THE HDC will build cheaper houses and not compete with the private housing sector, Housing Minister Camille Robinson-Regis told the House of Representatives in the budget debate on Tuesday.
She said housing units should be affordable to people on the HDC’s list of applicants and include a certain level of standardisation and economies of scale.
"And so we are revising the construction models to simpler, scaled-down units, and to also allow for units for rental.
"The HDC had definitely moved away from its moorings. The HDC had come to a point where it started competing with the private sector, almost to the point of pushing the private sector out."
She said a public-private-partnership model will be used to build affordable houses.
"The HDC is moving back to...producing rental units, units at a reasonable mortgage price, at a reasonable purchase price, and units that are more in keeping with the type of housing that those who are on the list, and want houses, can easily afford."
Robinson-Regis lauded the HDC's use of small and medium contractors, who she said "have been doing an excellent job."
"As we speak, the HDC is in discussions with the ANSA McAl Group, which will see the construction of several houses at a cost of between $250,000 and $400,000, and this is in the Arouca area.
"HDC is at this time also reviewing a number of PPP proposals, which are expected to yield significant units in the coming years."
She said most houses delivered by the former People's Partnership government had been built under the earlier PNM administration, including Golconda, Corinth, Retrench, Pleasantville, East Grove, Malabar and Edinburgh.
"And these houses were built at an average cost of $400,000-$650,000, much cheaper than what they eventually built houses for under their administration."
Robinson-Regis alleged PP-built houses had been "shrouded in mismanagement and squandermania."
"At Cypress, Union Hall, the average cost of a three-bedroom unit was $1.4 million, putting a strain on the HDC, and leaving 258 units incomplete.

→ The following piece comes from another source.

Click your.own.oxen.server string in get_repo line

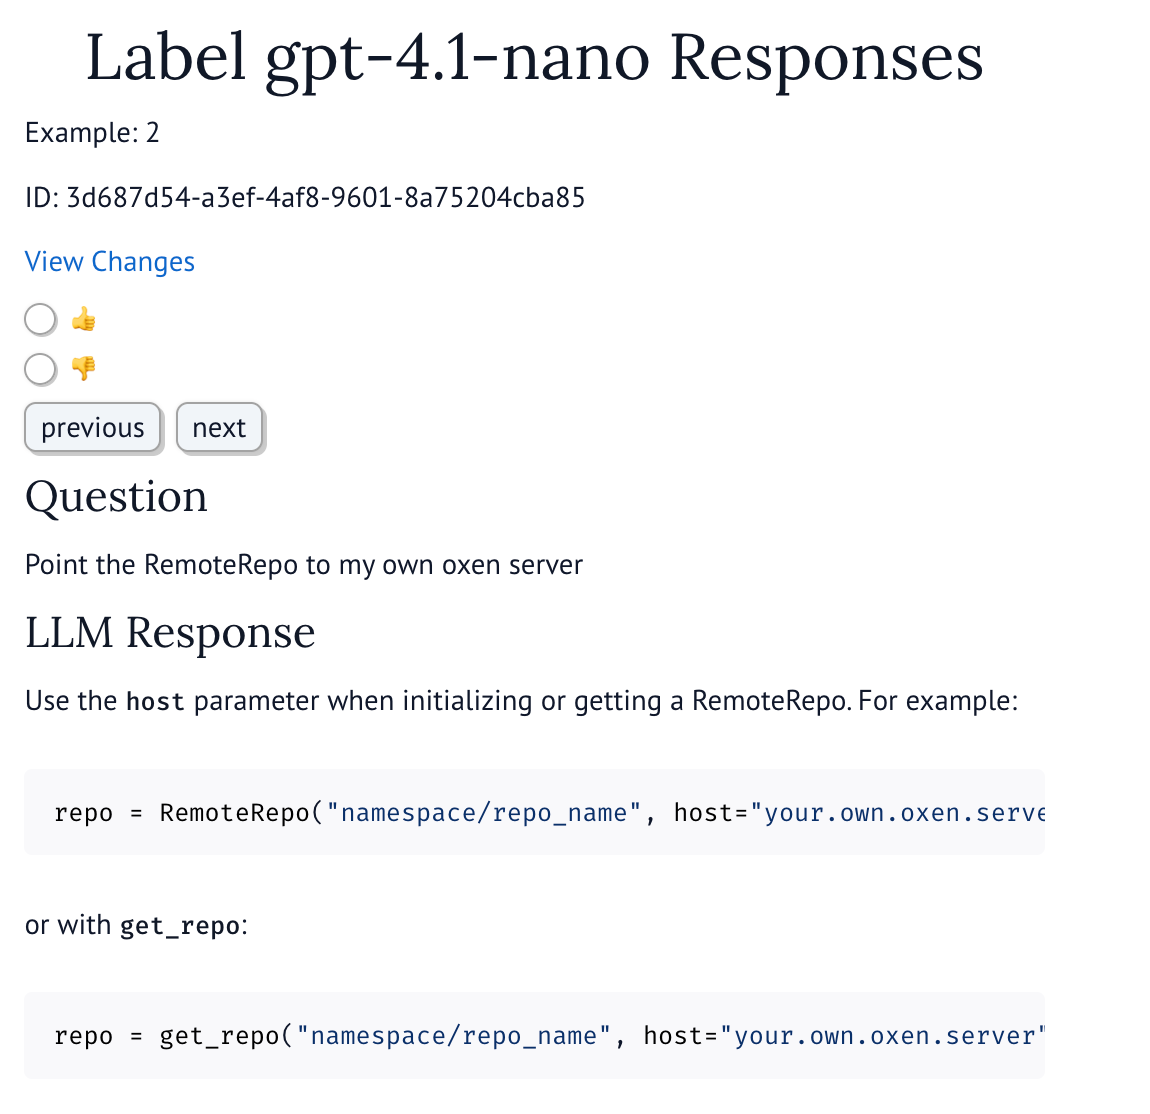tap(882, 1036)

We have been in the process of completing them.
"The famous Eden Gardens, where they paid $175 million for the land, result(ed) in an average cost of a unit being $1.6 million."

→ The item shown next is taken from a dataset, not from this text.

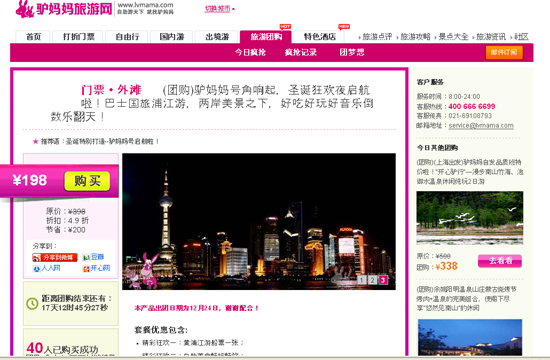The width and height of the screenshot is (550, 360).
Task: Click the orange 邮件订阅 button
Action: pos(504,52)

She said at the Oasis project, each unit cost an average of $1.4 million.
"Whilst the units were costing that amount of money, they had to sell them at a much reduced cost. So clearly, the HDC was not operating in a way that was to the benefit of the Government of Trinidad and Tobago."
She said in 2014 the HDC's income was $90 million but $3 billion was spent on building houses.
"In 2015, the total income was $106 million and the cost of construction was $963 million."
Robinson-Regis said the HDC had huge operating losses, while contractors were owed hefty sums, amounting to $1,243,080,000 in 2015.